WORK ORDER: From the line that contains "Task: Open the document icon in top header" to the end of the entries, copy each line exactly, though the pictures stay out.
** Opening RECORD EXTRACTS block **
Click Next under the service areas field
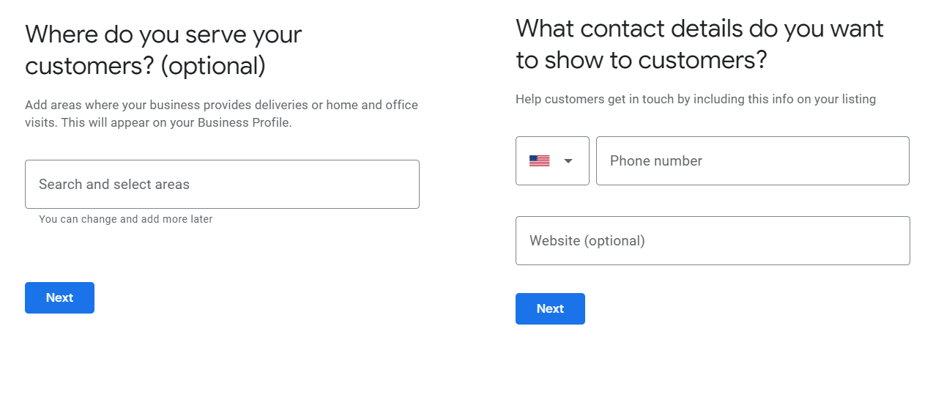Viewport: 944px width, 411px height. 59,297
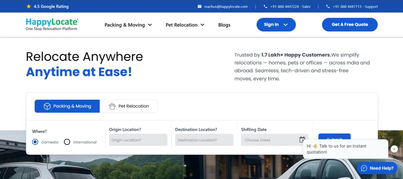Switch to the Pet Relocation tab
The image size is (403, 179).
129,106
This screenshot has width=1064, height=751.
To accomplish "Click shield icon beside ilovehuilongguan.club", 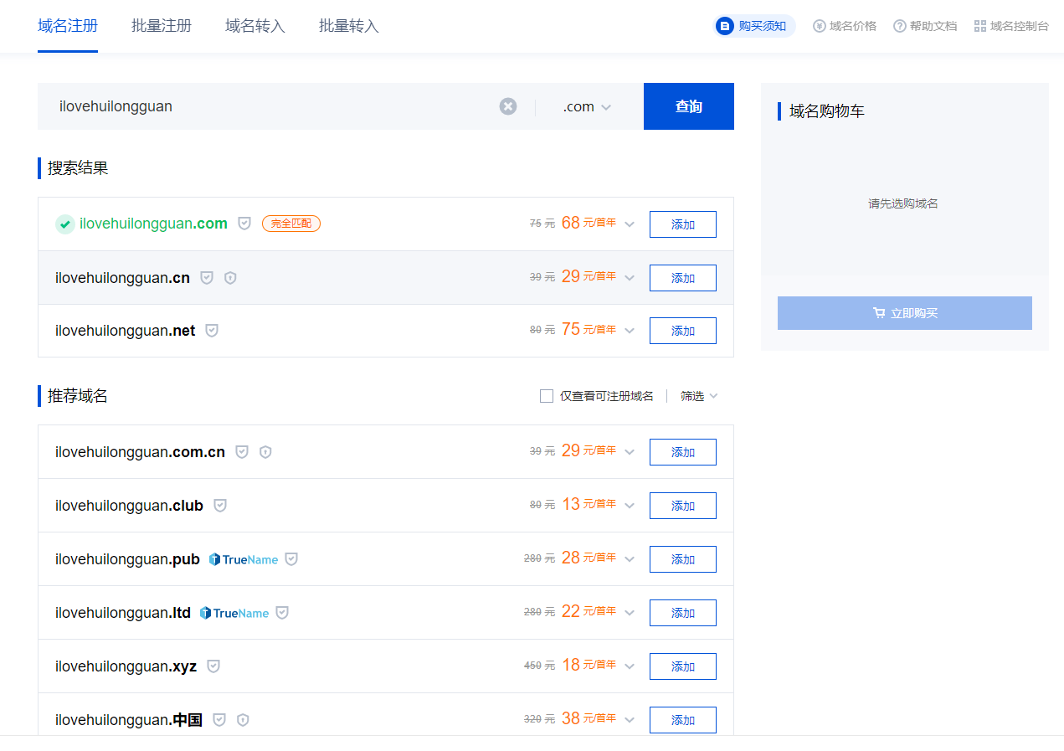I will (220, 506).
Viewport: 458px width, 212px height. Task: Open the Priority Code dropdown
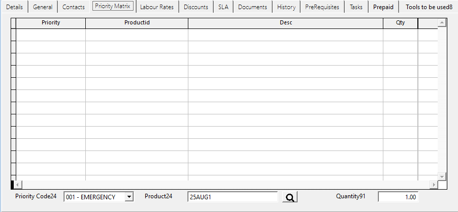[x=129, y=197]
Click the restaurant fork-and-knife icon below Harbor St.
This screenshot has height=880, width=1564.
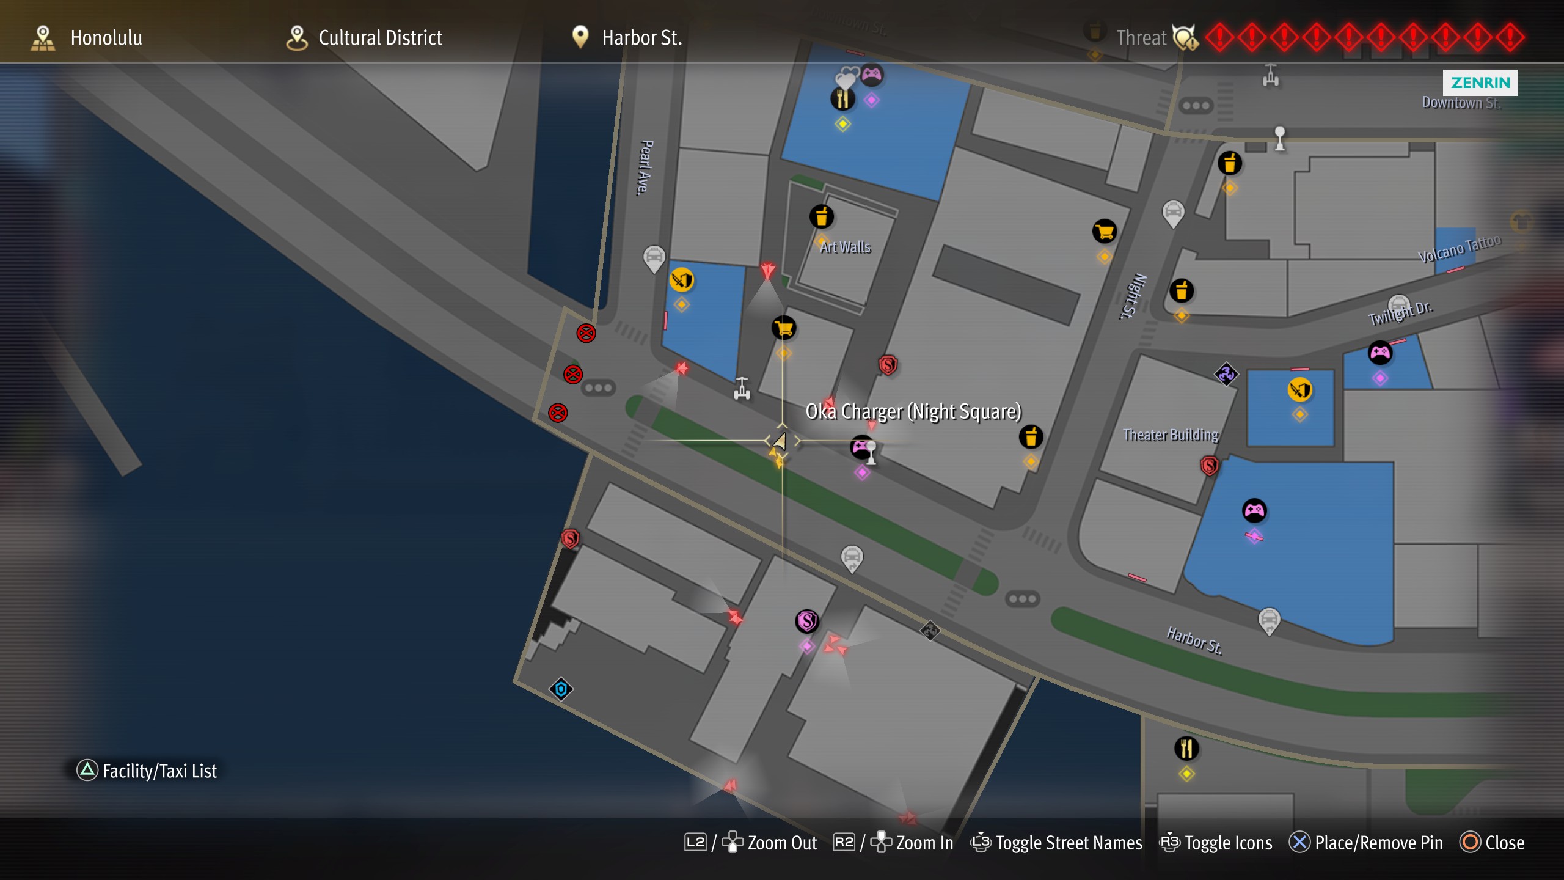click(1186, 748)
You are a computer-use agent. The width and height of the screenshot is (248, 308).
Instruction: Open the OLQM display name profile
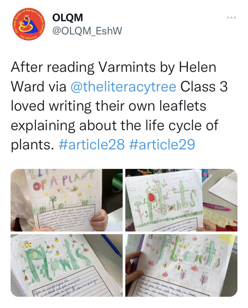68,17
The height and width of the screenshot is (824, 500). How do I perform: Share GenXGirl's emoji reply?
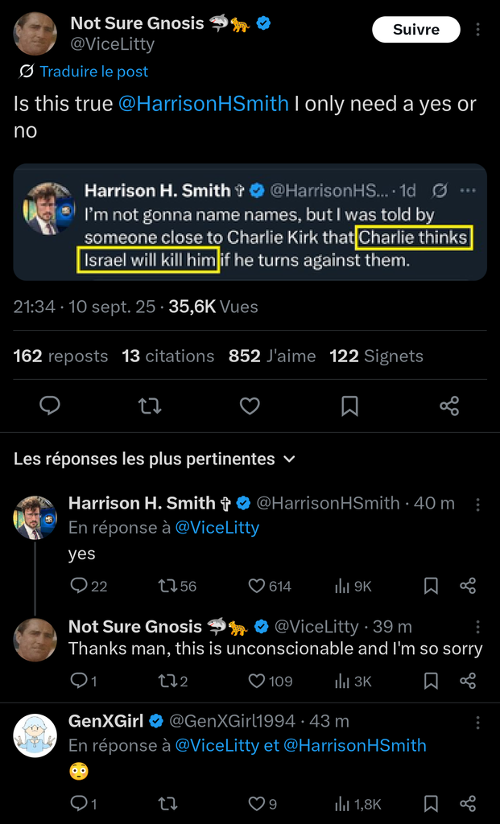[x=468, y=803]
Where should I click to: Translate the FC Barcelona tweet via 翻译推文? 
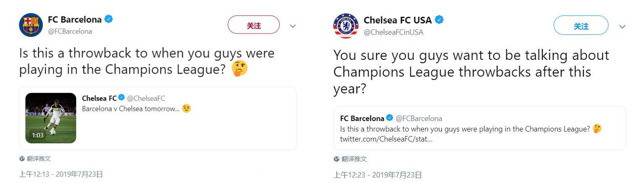[x=39, y=159]
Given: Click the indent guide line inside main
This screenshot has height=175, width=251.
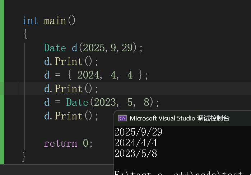Looking at the screenshot, I should (24, 96).
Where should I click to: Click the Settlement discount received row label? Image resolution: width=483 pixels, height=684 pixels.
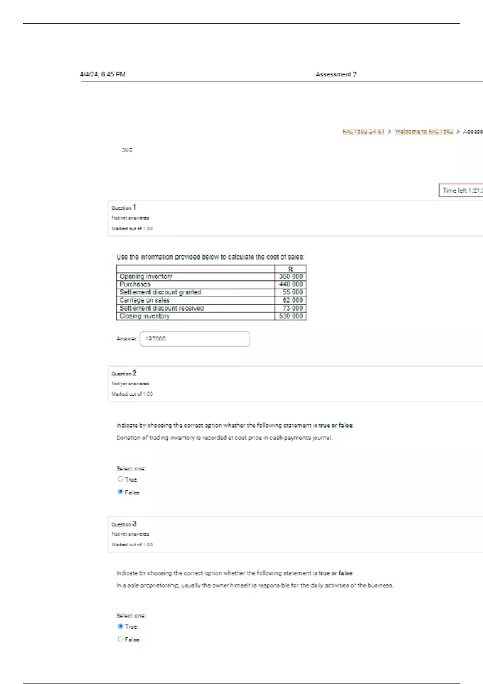click(161, 308)
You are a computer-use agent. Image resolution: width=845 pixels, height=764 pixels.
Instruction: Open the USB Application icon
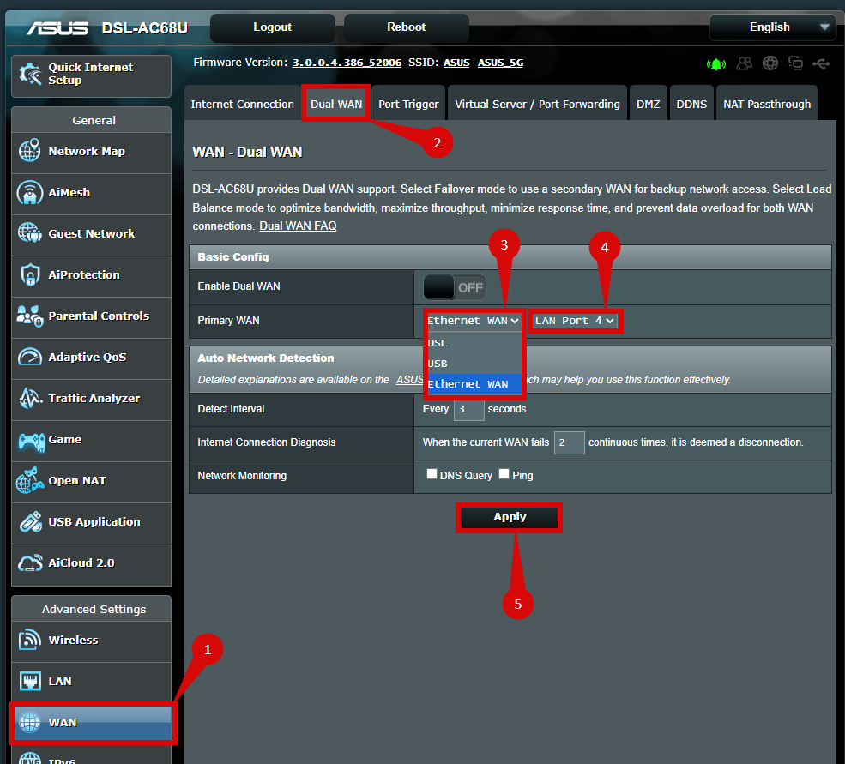[x=30, y=522]
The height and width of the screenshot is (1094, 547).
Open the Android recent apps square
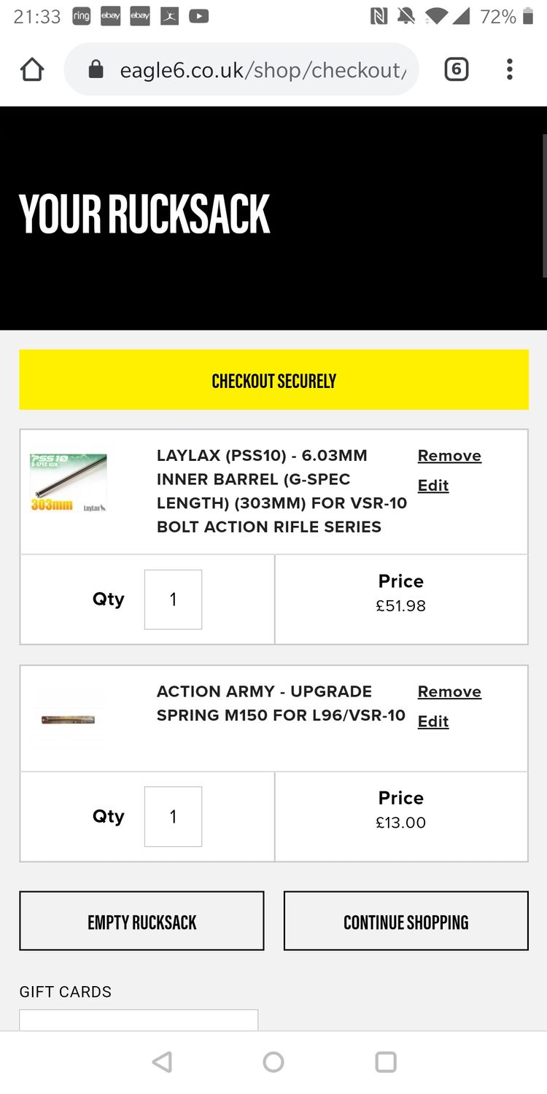tap(385, 1061)
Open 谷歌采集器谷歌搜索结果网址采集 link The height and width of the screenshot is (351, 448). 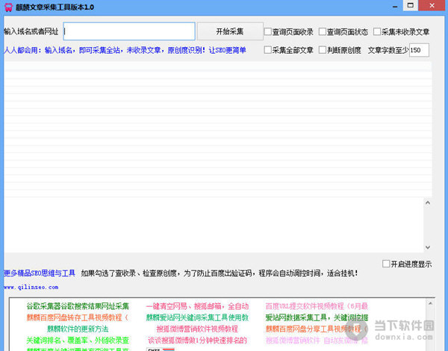(x=78, y=306)
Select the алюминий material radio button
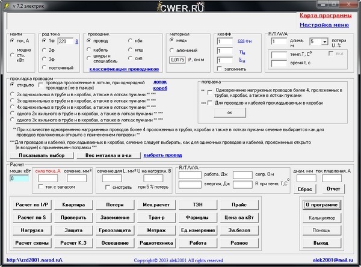 click(x=172, y=51)
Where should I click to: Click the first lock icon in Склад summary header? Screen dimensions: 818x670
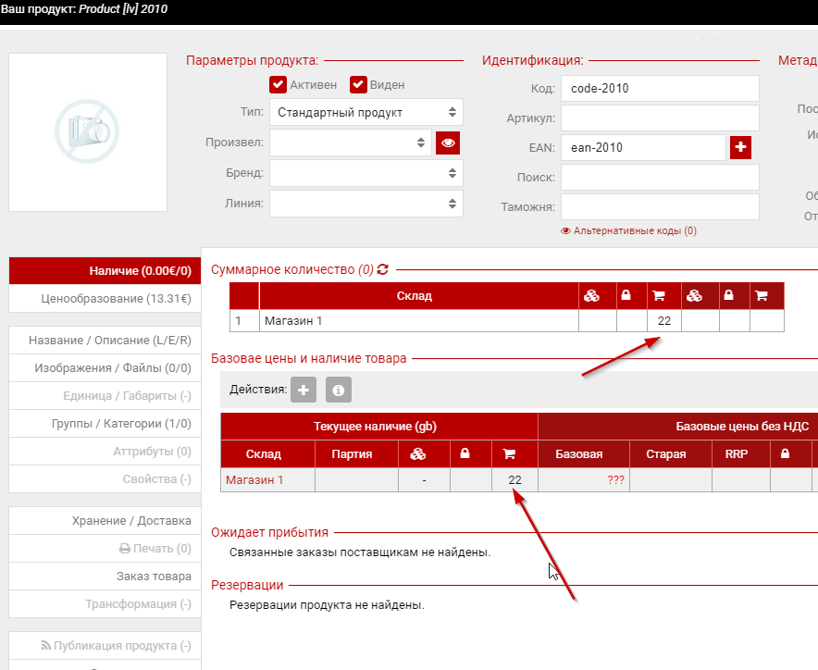(x=626, y=296)
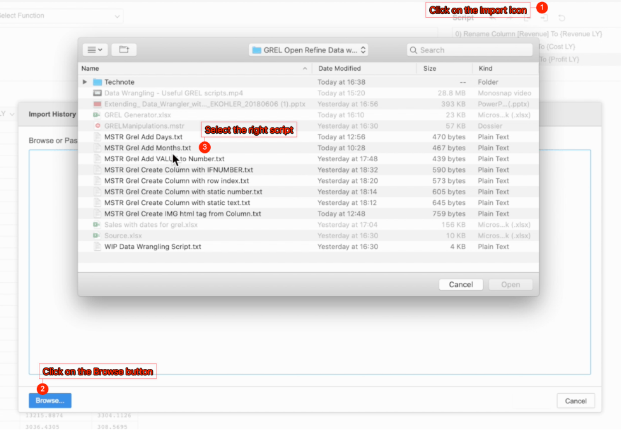The image size is (622, 430).
Task: Click the New Folder icon in file dialog
Action: point(124,50)
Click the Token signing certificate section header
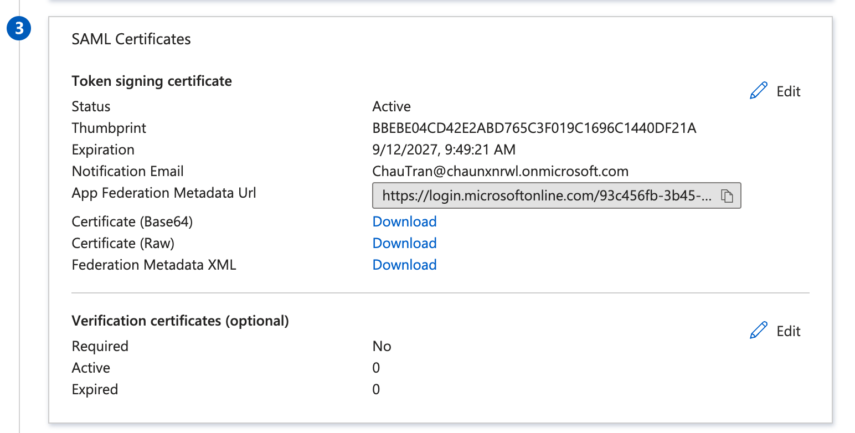 click(x=151, y=81)
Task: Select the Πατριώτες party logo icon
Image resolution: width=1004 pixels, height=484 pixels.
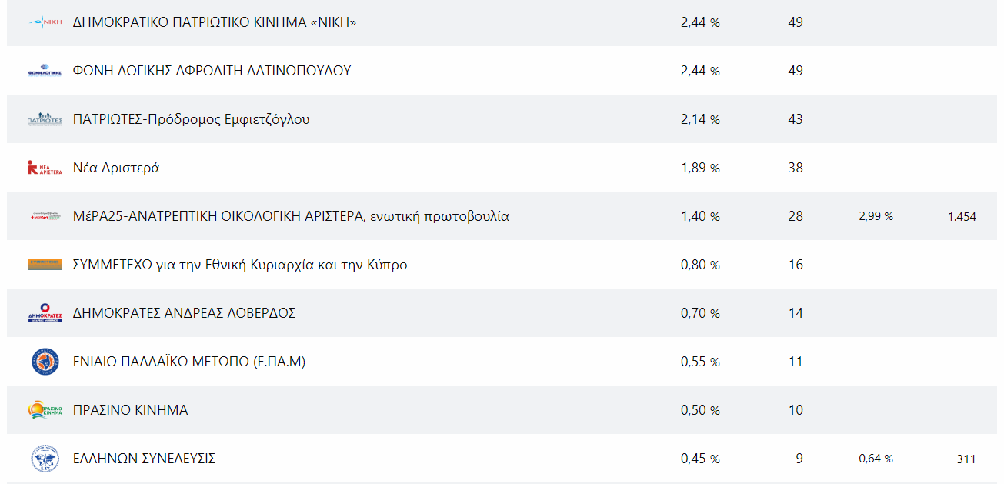Action: pyautogui.click(x=45, y=119)
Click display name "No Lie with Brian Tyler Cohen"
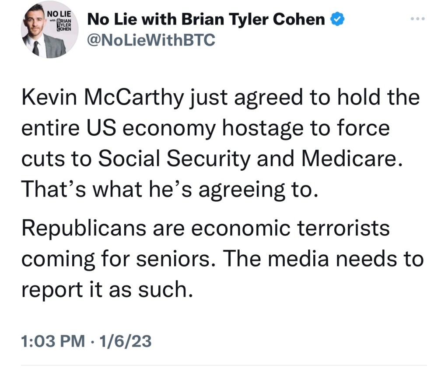448x372 pixels. 206,20
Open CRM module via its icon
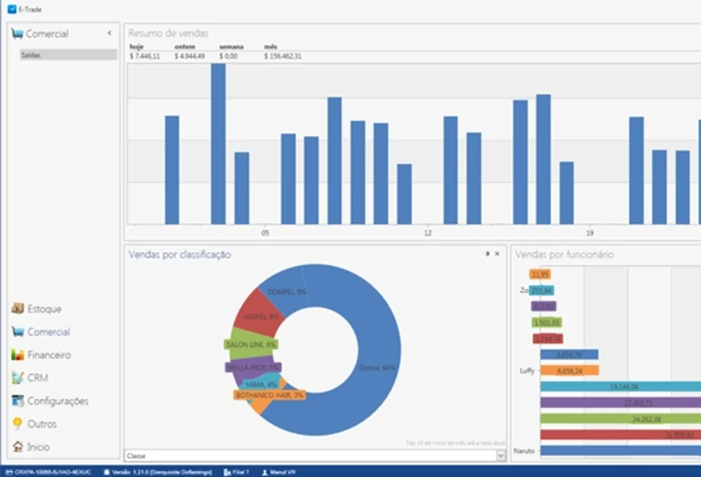The height and width of the screenshot is (477, 701). pos(18,378)
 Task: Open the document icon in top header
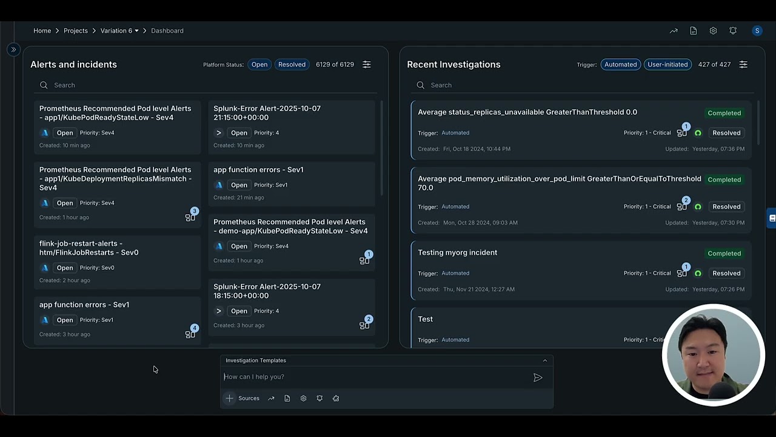click(x=694, y=31)
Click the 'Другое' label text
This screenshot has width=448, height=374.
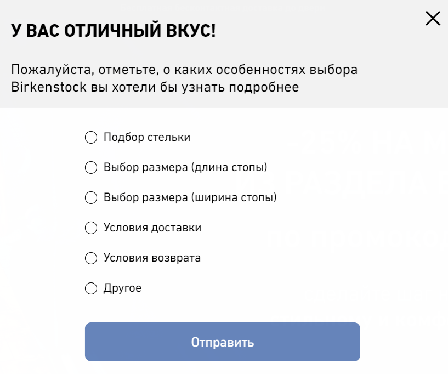[122, 288]
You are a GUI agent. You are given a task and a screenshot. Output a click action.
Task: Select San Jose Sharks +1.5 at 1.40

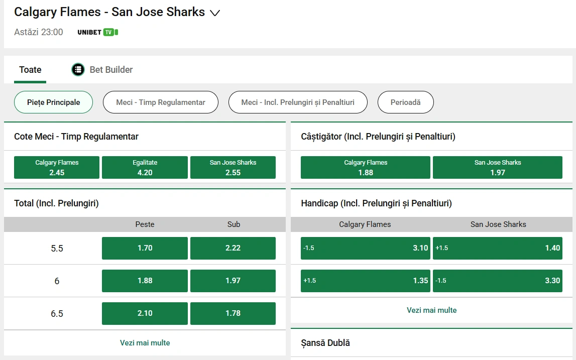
** Closing RECORD EXTRACTS block **
REPLY TO THE EXERCISE:
 Task: Open the document icon in top header
click(x=694, y=31)
Click the 'Другое' label text
This screenshot has width=448, height=374.
[122, 288]
You are a GUI agent. You are given a task and a screenshot. Output a click action.
Task: Select San Jose Sharks +1.5 at 1.40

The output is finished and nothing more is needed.